И, едва передремав после ночного ареста Ванечки-благородия на парамоновском празднике, сетуя, что на другой день в Нахичеван к Идке возвертаться, а она так и не поспала всласть, с рассветом побежала к почтовой конторе. За копеечку выспросила у сидящего недалеко от входа нищего, кто таков будет «писатель», теперь объясняла спившемуся бывшему учителю, что от него требуется.
— Не желаете, милая барышня, сообщать, на что вам телеграфия, ваше дело. Но в Италию надобно составлять текст по-итальянски. В крайнем случае по-англицки или по-французски.
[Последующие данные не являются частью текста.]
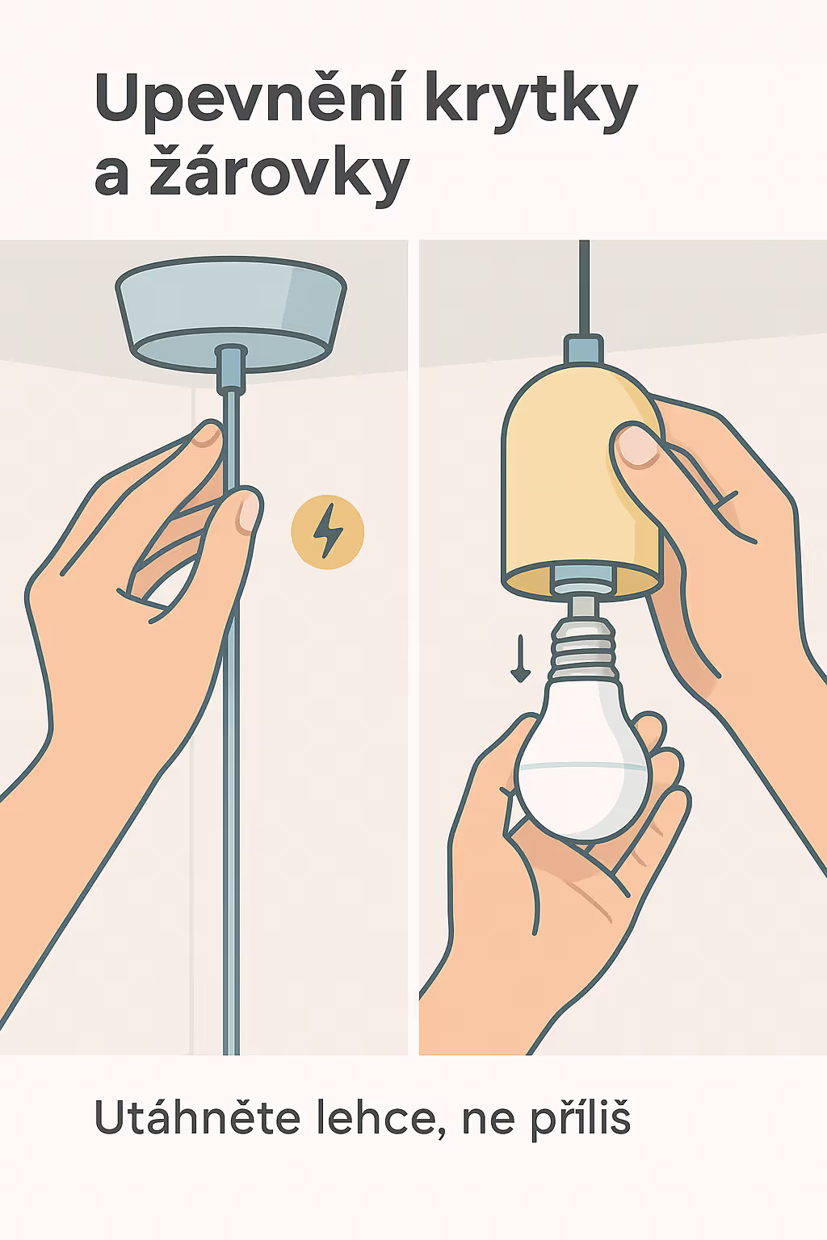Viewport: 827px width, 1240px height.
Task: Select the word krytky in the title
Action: point(531,102)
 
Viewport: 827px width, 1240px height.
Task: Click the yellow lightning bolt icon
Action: point(327,531)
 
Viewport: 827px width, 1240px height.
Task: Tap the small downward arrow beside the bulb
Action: point(520,659)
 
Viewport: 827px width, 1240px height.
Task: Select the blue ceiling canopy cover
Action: point(230,313)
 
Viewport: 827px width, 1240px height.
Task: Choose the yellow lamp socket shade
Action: point(581,482)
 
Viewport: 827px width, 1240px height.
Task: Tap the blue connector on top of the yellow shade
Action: point(583,349)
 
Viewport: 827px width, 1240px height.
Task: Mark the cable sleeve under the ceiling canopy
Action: point(232,368)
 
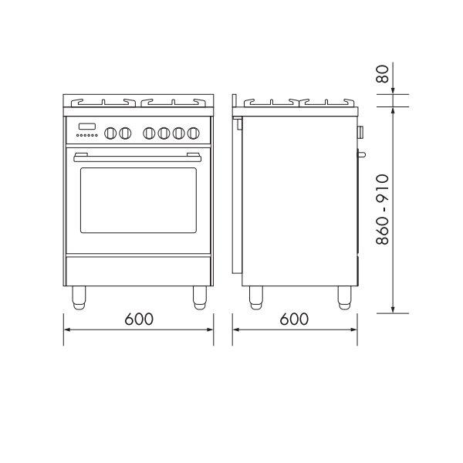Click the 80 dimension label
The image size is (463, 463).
(383, 74)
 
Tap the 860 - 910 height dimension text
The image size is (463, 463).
(383, 210)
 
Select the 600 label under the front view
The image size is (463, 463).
(139, 319)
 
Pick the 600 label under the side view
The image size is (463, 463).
(294, 319)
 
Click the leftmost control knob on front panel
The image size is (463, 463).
(110, 133)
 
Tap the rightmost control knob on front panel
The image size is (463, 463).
(193, 133)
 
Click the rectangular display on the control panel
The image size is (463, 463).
(86, 127)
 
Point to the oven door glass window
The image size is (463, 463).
(138, 200)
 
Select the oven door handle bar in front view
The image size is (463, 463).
(137, 157)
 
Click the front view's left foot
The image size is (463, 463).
(79, 298)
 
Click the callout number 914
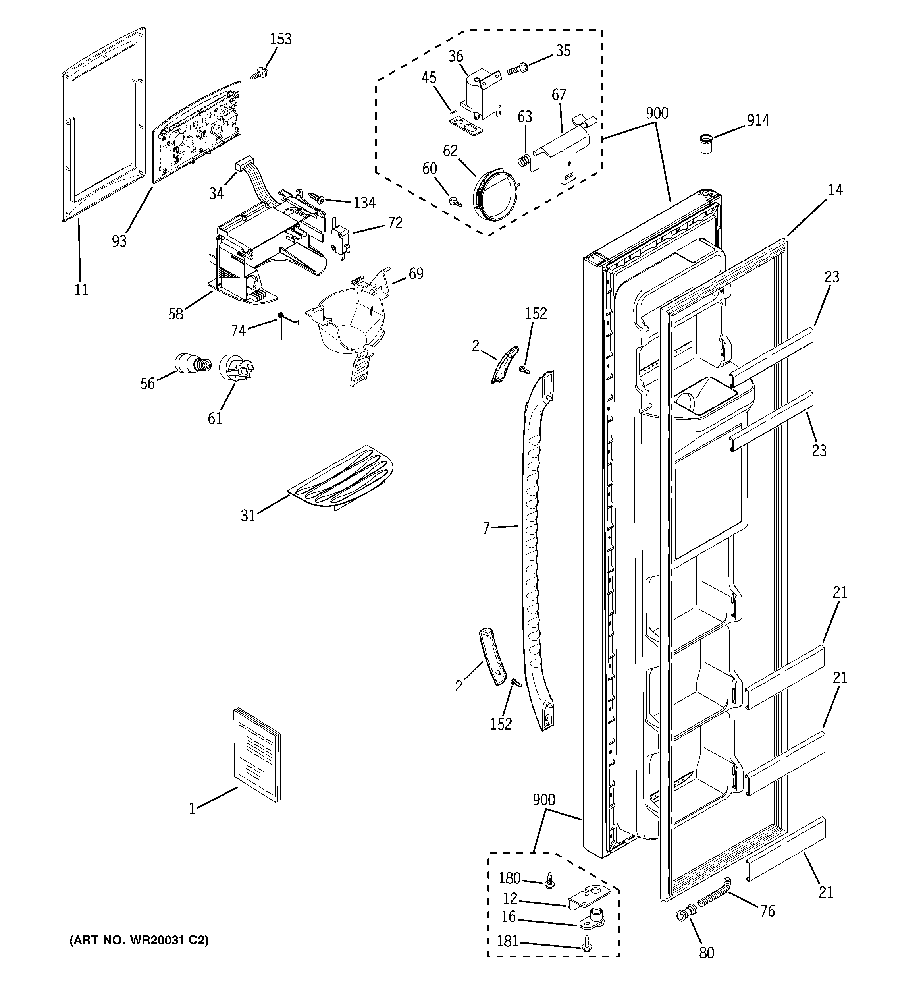tap(758, 120)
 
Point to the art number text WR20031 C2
tap(139, 941)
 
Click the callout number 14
tap(835, 190)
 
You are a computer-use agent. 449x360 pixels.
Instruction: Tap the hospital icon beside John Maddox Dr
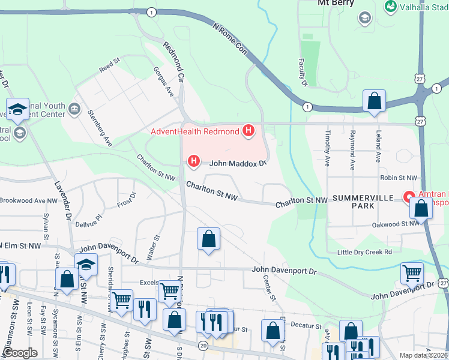coord(193,161)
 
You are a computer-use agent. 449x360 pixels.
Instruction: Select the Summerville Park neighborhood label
coord(363,202)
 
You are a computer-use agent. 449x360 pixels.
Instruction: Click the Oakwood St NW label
coord(395,223)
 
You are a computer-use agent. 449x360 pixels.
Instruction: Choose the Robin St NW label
coord(398,178)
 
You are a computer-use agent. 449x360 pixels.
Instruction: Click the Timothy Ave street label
coord(328,149)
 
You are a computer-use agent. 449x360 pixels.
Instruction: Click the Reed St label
coord(110,64)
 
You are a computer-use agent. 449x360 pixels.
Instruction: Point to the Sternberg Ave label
coord(100,128)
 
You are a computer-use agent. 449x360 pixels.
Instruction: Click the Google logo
coord(20,353)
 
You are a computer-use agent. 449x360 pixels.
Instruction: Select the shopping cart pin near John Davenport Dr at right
coord(412,273)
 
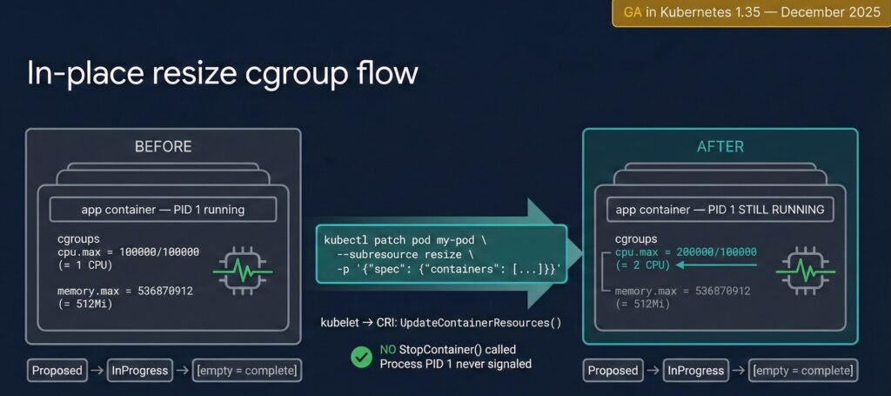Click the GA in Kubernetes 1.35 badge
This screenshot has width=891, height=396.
coord(750,13)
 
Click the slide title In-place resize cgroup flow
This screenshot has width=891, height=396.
coord(223,73)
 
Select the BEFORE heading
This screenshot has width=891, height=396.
coord(163,146)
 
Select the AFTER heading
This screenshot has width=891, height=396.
coord(720,146)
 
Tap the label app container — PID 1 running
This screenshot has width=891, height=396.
coord(163,209)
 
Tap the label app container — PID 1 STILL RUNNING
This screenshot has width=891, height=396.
coord(720,209)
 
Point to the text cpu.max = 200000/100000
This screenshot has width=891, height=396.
coord(685,252)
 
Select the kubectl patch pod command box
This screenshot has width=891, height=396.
coord(441,253)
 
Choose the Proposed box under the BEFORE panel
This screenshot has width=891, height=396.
coord(57,371)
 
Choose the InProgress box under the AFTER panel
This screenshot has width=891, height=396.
coord(696,371)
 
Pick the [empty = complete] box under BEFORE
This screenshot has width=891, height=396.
coord(248,371)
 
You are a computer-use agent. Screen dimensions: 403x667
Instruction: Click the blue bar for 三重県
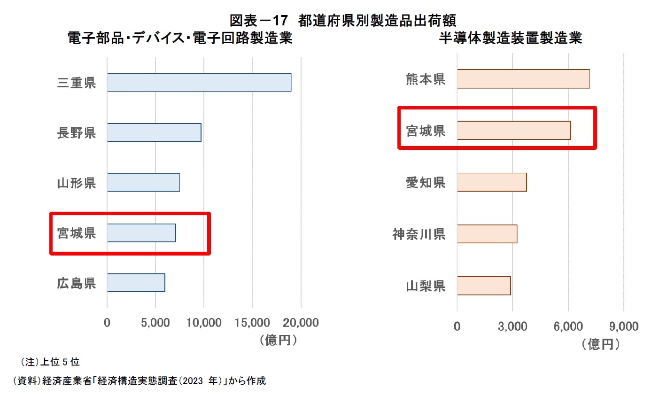[x=199, y=83]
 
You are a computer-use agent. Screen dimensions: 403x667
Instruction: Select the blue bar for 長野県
[x=154, y=132]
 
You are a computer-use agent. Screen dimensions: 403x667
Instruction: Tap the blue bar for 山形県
[x=143, y=182]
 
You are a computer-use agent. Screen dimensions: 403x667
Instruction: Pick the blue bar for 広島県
[x=136, y=283]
— Не умею я ни по-хранцузски, ни по-каковски, окромя нашего, не умею. Могете перевесть?
— Денег стоит.
— Мы ж сговорились за денежку.
— То сговорились за саму телеграфию да за мое оформление. А за перевод? Не желаете платить, ваше право! Не занимайте мое время. Я нынче вдове Самохваловой должен составить прошение о взыскании трехсот рублей с девицы Сысоевой, на которую умерший муж Самохваловой изрядно средств извел…
Эх, прощай мечта мечтовая, как приедет она на хутор с гостинцами. Как достанет матери шаличку, батяне табачку, брательникам-сеструшкам конфет да пряников. И себе на новую кофтенку, да на чернилки с тетрадками останется, а то на глобус — что за диковинка, не ведает, да Ванечка-благородие вчера сказывал, что без диковинной этой глобусы не отыскать ни сапожную страну Италию, ни город Рим, что со здешним фартовым трактиром не схож.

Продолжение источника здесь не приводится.